In the technical scheme, the coal mine stripping layer is an important technical feature, and has novelty, creativity and practicability in the technical field of the foamed ceramic raw material and the method for manufacturing the foamed ceramic based on the coal mine stripping layer, and all terms in the technical scheme can be explained and understood by patent documents in the technical field.
Drawings
In order to more clearly illustrate the embodiments of the present invention or the technical solutions in the prior art, the drawings used in the description of the embodiments or the prior art will be briefly described below, it is obvious that the drawings in the following description are only some embodiments of the present invention, and for those skilled in the art, other drawings can be obtained according to the drawings without creative efforts.
FIG. 1 is a schematic view of the foamed ceramic according to the present invention.
Detailed Description
Terms such as "having," "including," and "comprising," as used with respect to the present invention, are to be understood as not specifying the presence or addition of one or more other elements or combinations thereof, in accordance with the examination guidelines.

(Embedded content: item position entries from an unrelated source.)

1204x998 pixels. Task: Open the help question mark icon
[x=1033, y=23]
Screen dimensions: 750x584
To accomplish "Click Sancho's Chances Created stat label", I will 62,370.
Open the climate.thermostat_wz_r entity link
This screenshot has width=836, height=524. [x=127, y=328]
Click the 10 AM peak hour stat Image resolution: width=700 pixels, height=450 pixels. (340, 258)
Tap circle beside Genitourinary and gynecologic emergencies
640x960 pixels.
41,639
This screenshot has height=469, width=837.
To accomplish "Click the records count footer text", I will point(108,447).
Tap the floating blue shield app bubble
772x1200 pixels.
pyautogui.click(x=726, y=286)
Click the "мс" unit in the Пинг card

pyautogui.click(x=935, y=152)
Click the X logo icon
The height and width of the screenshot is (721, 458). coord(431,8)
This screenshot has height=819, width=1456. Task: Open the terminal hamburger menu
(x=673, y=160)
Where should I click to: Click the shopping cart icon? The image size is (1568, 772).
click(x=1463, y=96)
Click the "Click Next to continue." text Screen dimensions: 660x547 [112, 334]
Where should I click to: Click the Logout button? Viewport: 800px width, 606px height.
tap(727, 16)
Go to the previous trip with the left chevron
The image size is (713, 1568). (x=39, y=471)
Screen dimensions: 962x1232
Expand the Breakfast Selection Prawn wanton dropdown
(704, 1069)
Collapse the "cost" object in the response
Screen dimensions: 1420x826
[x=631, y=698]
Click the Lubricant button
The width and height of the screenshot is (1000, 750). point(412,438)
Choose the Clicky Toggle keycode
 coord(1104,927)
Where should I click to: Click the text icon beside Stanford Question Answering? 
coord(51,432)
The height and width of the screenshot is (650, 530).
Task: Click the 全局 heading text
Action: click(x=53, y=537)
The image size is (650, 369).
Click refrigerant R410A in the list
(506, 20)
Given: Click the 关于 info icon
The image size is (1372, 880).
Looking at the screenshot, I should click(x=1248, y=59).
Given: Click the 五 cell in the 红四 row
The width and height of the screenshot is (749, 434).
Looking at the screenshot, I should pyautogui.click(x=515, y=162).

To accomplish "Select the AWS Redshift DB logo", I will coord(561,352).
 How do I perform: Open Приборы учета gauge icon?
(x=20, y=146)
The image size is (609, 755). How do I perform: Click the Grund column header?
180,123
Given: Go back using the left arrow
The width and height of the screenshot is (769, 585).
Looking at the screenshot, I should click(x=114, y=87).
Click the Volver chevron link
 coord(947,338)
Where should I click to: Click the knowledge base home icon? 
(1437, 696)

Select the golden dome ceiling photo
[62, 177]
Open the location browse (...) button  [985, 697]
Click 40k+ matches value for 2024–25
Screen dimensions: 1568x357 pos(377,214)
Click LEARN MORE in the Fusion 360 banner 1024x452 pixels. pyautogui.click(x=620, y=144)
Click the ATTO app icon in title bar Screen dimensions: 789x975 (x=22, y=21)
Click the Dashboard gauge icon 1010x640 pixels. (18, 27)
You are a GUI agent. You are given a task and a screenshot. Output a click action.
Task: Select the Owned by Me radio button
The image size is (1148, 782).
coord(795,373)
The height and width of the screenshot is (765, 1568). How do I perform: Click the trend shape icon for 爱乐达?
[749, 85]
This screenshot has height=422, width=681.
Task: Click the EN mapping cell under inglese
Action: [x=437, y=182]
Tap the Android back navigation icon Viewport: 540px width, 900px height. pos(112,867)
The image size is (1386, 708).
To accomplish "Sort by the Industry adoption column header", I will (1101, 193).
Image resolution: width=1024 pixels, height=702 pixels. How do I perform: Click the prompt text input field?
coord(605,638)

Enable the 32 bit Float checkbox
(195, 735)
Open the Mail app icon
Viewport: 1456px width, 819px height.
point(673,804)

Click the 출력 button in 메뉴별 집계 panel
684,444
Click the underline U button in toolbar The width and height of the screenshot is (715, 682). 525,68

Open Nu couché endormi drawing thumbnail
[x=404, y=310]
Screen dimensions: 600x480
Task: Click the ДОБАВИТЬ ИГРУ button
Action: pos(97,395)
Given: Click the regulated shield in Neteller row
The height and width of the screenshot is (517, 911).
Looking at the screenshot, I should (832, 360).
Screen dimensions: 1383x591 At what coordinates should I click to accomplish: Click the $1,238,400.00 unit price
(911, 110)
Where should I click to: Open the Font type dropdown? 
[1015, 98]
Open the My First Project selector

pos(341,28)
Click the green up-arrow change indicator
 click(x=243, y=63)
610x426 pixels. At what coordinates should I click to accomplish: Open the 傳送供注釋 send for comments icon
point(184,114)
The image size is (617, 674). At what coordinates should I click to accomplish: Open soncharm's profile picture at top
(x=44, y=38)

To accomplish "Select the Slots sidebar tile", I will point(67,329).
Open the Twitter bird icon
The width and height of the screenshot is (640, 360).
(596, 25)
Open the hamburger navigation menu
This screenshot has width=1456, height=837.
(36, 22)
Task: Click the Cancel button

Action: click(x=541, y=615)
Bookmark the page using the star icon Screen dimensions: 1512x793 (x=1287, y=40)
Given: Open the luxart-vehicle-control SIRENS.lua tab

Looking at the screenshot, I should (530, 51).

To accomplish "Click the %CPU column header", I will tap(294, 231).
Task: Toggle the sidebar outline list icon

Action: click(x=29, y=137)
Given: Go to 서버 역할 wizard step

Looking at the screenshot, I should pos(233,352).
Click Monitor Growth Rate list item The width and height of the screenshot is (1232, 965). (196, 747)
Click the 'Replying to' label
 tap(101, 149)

In the description of the present invention, it should be noted that the terms "center", "upper", "lower", "left", "right", "vertical", "horizontal", "inner", "outer", etc., indicate orientations or positional relationships based on the orientations or positional relationships shown in the drawings, and are only for convenience of description and simplicity of description, but do not indicate or imply that the device or element being referred to must have a particular orientation, be constructed and operated in a particular orientation, and thus, should not be construed as limiting the present invention. Furthermore, the terms "first," "second," and "third" are used for descriptive purposes only and are not to be construed as indicating or implying relative importance.
In the description of the present invention, it should be noted that, unless otherwise explicitly specified or limited, the terms "mounted," "connected," and "connected" are to be construed broadly, e.g., as meaning either a fixed connection, a removable connection, or an integral connection; can be mechanically or electrically connected; they may be connected directly or indirectly through intervening media, or they may be interconnected between two elements. The specific meanings of the above terms in the present invention can be understood in specific cases to those skilled in the art.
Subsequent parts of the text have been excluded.